Oberstimm
Aus der Versenkung geholt

Wie ein übereifriger Baggerführer bei Oberstimm auf zwei Römerschiffe stieß und die Fachwelt in Erstaunen versetzte

21.05.2013 | Stand 03.12.2020, 0:07 Uhr

 

Oberstimm (DK) Die Archäologie gilt als ernst zu nehmende Wissenschaft, keine Frage. Eine, die voller Überraschungen steckt. Sie verschafft uns Einblicke in die eigene Vergangenheit, wie der Blick in einen Zeittunnel. Wie sind wir zu dem geworden, was wir heute sind? Wer hat vor uns auf der Scholle gelebt, die wir jetzt besiedeln? Manchmal ist es ganz einfach, Relikte der Altvorderen zu entdecken, aus der Luft etwa, wenn Bewuchs und Schattenwurf selbst nach Jahrtausenden noch von menschlichem Wirken zeugen.

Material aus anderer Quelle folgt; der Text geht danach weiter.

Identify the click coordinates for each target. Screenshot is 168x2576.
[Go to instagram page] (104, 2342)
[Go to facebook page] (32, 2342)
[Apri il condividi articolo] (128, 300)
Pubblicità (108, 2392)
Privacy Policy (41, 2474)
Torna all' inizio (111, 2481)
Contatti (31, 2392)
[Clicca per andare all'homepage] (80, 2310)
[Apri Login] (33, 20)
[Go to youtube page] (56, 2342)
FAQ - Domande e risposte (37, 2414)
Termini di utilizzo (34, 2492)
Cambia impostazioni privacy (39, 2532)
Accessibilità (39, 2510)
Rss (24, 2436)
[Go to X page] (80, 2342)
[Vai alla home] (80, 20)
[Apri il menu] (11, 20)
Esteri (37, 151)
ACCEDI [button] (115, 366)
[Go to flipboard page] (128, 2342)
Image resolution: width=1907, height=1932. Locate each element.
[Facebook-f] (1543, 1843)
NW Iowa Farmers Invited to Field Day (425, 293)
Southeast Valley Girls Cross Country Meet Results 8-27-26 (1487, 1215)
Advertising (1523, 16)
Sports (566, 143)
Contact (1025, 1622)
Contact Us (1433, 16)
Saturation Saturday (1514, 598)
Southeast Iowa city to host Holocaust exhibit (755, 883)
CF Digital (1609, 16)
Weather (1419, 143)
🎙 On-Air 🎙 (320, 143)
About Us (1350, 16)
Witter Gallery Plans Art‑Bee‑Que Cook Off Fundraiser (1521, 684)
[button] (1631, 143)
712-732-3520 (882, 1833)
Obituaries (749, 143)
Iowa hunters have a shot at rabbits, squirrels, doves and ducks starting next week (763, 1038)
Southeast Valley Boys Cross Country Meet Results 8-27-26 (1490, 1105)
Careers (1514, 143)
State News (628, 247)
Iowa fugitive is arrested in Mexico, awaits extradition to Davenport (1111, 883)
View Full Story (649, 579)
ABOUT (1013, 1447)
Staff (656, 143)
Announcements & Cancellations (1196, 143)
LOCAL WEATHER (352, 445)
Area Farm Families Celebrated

Mitunter ist es aber schlicht Glück und Zufall zu verdanken. In diese Kategorie fällt der Fund zweier Römerschiffe mitten im Binnenland bei Manching-Oberstimm im Kreis Pfaffenhofen.

Nun ist der Raum um Manching bekanntermaßen schon in frühester Zeit bewohnt gewesen. Hier befand sich einst eine der größten Keltenstädte Europas. Ihre Blüte erlebte sie im 2. Jahrhundert vor Christus. Dem Niedergang der Kelten folgte der Vorstoß der Römer, die ihr Reich im ersten Jahrhundert nach Christus am südlichen Donauufer zu den Germanen hin absicherten. Ein Nebenarm des Flusses reichte in dieser Zeit bis zum heutigen Oberstimm. „Damals ist dort ein Kastell entstanden“, sagt Karl Heinz Rieder, der von 1981 bis 1999 als Oberkonservator beim Landesamt für Denkmalpflege mit der Suche nach Bodendenkmälern betraut war. „Oberstimm ist vor 30 Jahren ein regelrechter Brennpunkt für Notbergungen gewesen, weil dort viel gebaut worden ist.“ Die Archäologen mussten also fix sein, bevor Unwiederbringliches für immer verloren ging.

Um die vollen Ausmaße des bereits bekannten Kastells zu erforschen, rückten die Wissenschaftler 1986 mit einem Bagger an und ließen den Mann an den Schalthebeln nach und nach die oberen Bodenschichten abtragen. „Er sollte innerhalb des abgesteckten Areals so weit nach unten gehen, bis der erste Kies auftauchte“, erzählt Rieder. Während die Fachleute sich anderen Aufgaben zuwandten, legte der Baggerführer los. Irgendetwas muss er wohl falsch verstanden haben, denn als die Denkmalschützer zurückkehrten, befand der Mann sich außerhalb des früheren Kastells und hatte sich relativ weit eingegraben. „Wir sind natürlich erschrocken. Danach haben wir erst gesehen, dass im Aushub Holz dabei war – Teile der Römerschiffe. Im Schnitt des Grabens war die Rumpfform gut zu sehen“, berichtet Rieder.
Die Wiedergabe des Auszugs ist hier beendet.